Faults/ Self analyzation
I'm starting to realize my faults more and more, which really sucks. I wanna be a nice, kind, patient, selfless person, but it just seems like something completely opposite from what I really am. These are also things I would really love to change about myself. They're also random thoughts I've had over the week.
• I always have thoughts that race across my mind, and I faintly think, "That sounds like an interesting thought. I should elaborate more..." But then something else pops up and I forget it. I think my thoughts have ADD, which also means I'm a bad listener, as well as a bad debater. Its also why my conversations are so jumpy; my mind skips around. Conversations with me are hard to keep track of, and whenever my friends ask, "So what did you two talk about?" I NEVER remember, because its too jumpy. This also means that my blogs never stay on one subject.... Wow this makes so much sense now.
» On the positive side, that means there's rarely awkward silences, since I always come up with these new topics to talk about... Most of the time.
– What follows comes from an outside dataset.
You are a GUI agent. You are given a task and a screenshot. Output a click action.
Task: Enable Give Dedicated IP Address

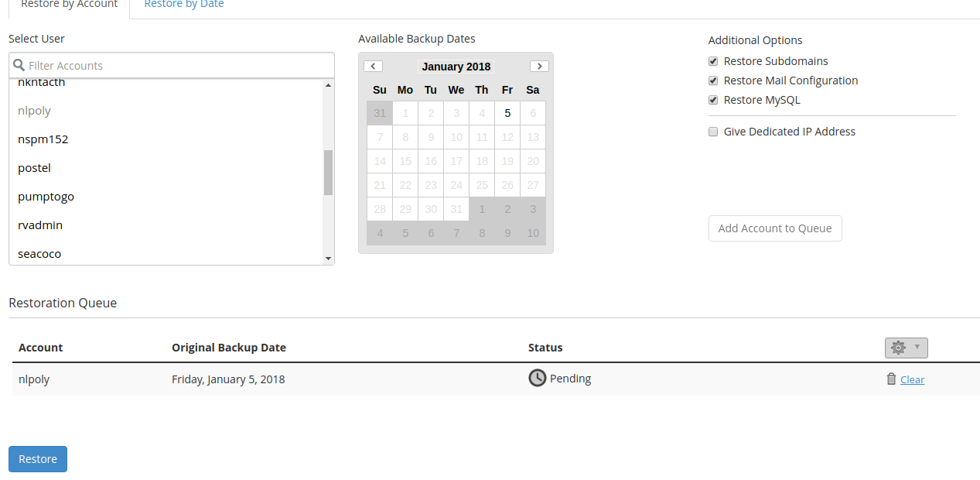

• When I see quiet shy girls that have soft voices, I feel like yelling at them or slapping some sense into them. Then again, I'm quiet and shy sometimes. Mainly, I'm a hypocrite. The way I view myself doesn't match who I really am and how I act. Maybe my motive for smacking shy girls in the head is my mind's way of telling me to smack away that shy girl in me. I don't know, I feel like my mind is really complicated, when in fact, it might just be really simple.
» Positive side: It means I'm always trying to improve myself? Wait actually no, since I view myself as non-shy and almost "perfect", then that means I'm confident? Um.. not exactly sure there's a positive side to this.
• I'm completely stubborn. I'll rarely change my point of view, or my argument, or give up, or agree with someone. But sometimes it'll depend on the situation. If I know I'm losing, sometimes I'll continue fighting, or I'll just very angrily agree. Actually, this also ties into my short temper. When I'm really annoyed and feeling pestered/nagged, I'll raise my voice. For me, there's no medium on my volume scale. There's normal, and then there's shouting.
» I guess its good in the fact that I'm determined to win. However, this doesn't really deter me from quitting or giving up...
• I constantly wonder what other people think of me. I'm sensitive to their perceptions and thoughts of me to the point that I constantly need reassurance that I'm not doing anything bad or wrong or annoying. I'm a people-pleaser. I want people to like me and acknowledge me. I want people to be happy and satisfied with me, to the point where I feel pressure on myself to do really well in everything. Whenever I skated at a competition, I felt like I was doing it so that my parents and coach would be happy with my performance. I never once thought, "I'll just have fun with it." Its the same when I play tennis matches. I want the important people in my life to be proud of me. Honestly, I could care less about the not-so-important people in my life. However, those are quite few.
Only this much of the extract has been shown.